Spirit fracassa em sua estréia

 

Pois é, amigos. O que todos temiam se concretizou: Spirit é mesmo um filme ruim. Pelo menos para crítica, que vem fuzilando o longa resenha após resenha. Em minhas andanças pela internet não consegui ler uma, umazinha se quer favorável a adaptação de Frank Miller para o quadrinho desenhado por Will Eisner nos idos de 1940.  O filme estreou lá fora no dia 25 de dezembro e ocupou a sétima colocação em arrecadação com faturamento de U$3.8 milhões. Um verdadeiro fiasco.

Nem o elenco, formado por belas garotas e atores de peso (como Scarlett Johansson, Samuel L. Jackson e Eva Mendes)  foi poupado: para Roger Ebert, respeitado jornalista do Chicago Sun-Times, o filme não possui qualquer traço de emoção humana. “Dizer que os personagens são de papelão é um insulto um material tão útil”, afirmou em uma das reviews mais negativas que o longa recebeu até agora. O pessoal que assinou a direção de arte foi quem mais sofreu ataques, principalmente por Central City ser muito semelhante  a Sin City.  Teve crítico que até conseguiu dizer que apesar de esteticamente iguais, as duas tem almas distintas, já que “a cidade que grita”, como é chamada, tornou-se uma  imagem superficial e falsa, sendo que em alguns momentos, chega a parecer  um monte de caixas de sapato empilhadas!

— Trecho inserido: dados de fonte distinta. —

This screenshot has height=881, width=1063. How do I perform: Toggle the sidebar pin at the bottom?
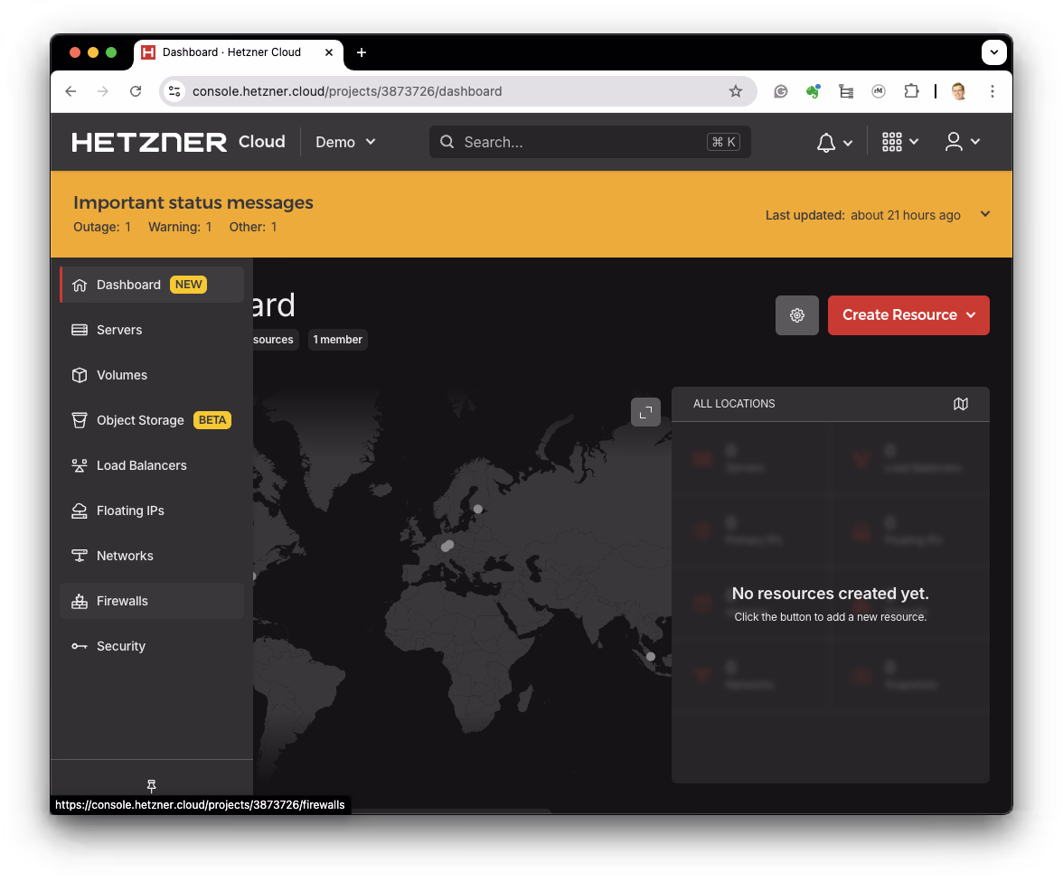151,786
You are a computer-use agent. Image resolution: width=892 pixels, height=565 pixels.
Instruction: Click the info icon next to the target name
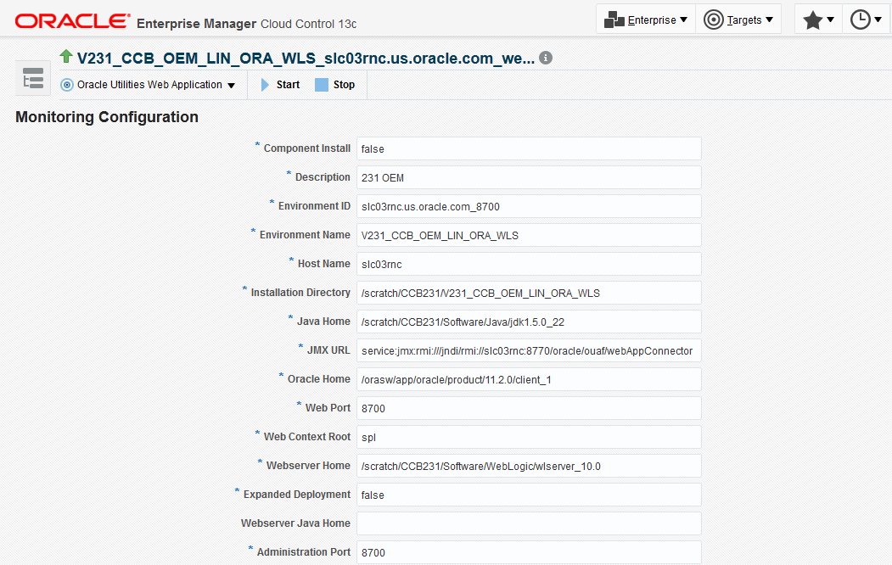[546, 59]
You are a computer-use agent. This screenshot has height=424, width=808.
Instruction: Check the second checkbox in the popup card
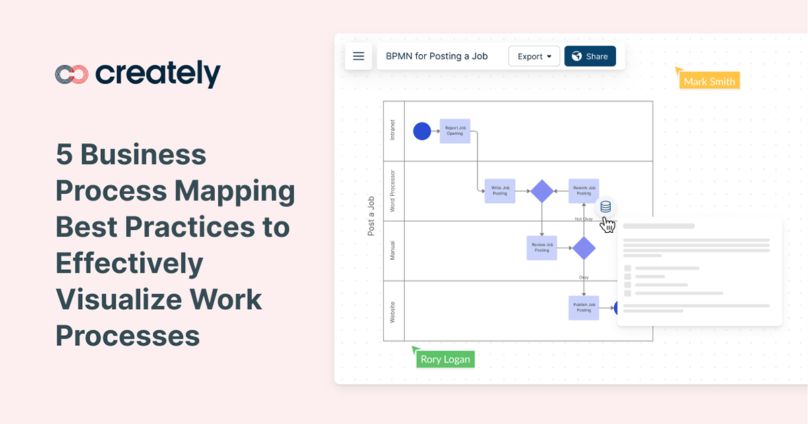(x=628, y=277)
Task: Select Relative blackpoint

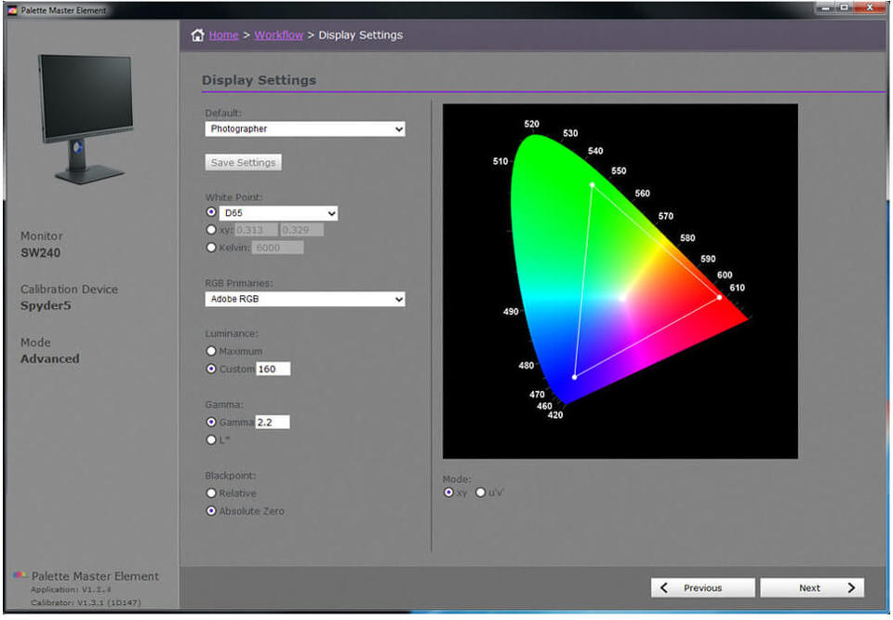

Com direção de Frank Miller,  Spirit estréia no Brasil no próximo dia 6 de fevereiro.  O lançamento do filme seria a oportunidade ideal para que a série voltasse a ser publicada no país, né? Por ora, o único sinal de fumaça é um encadernado da Panini com histórias atuais do personagem, segundo informa a revista “Wizmania” deste mês.  O álbum irá reunir as histórias de Sérgio Aragonés e Mark Evanier -os mesmos de Groo, o Errante- à frente da nova série mensal do herói.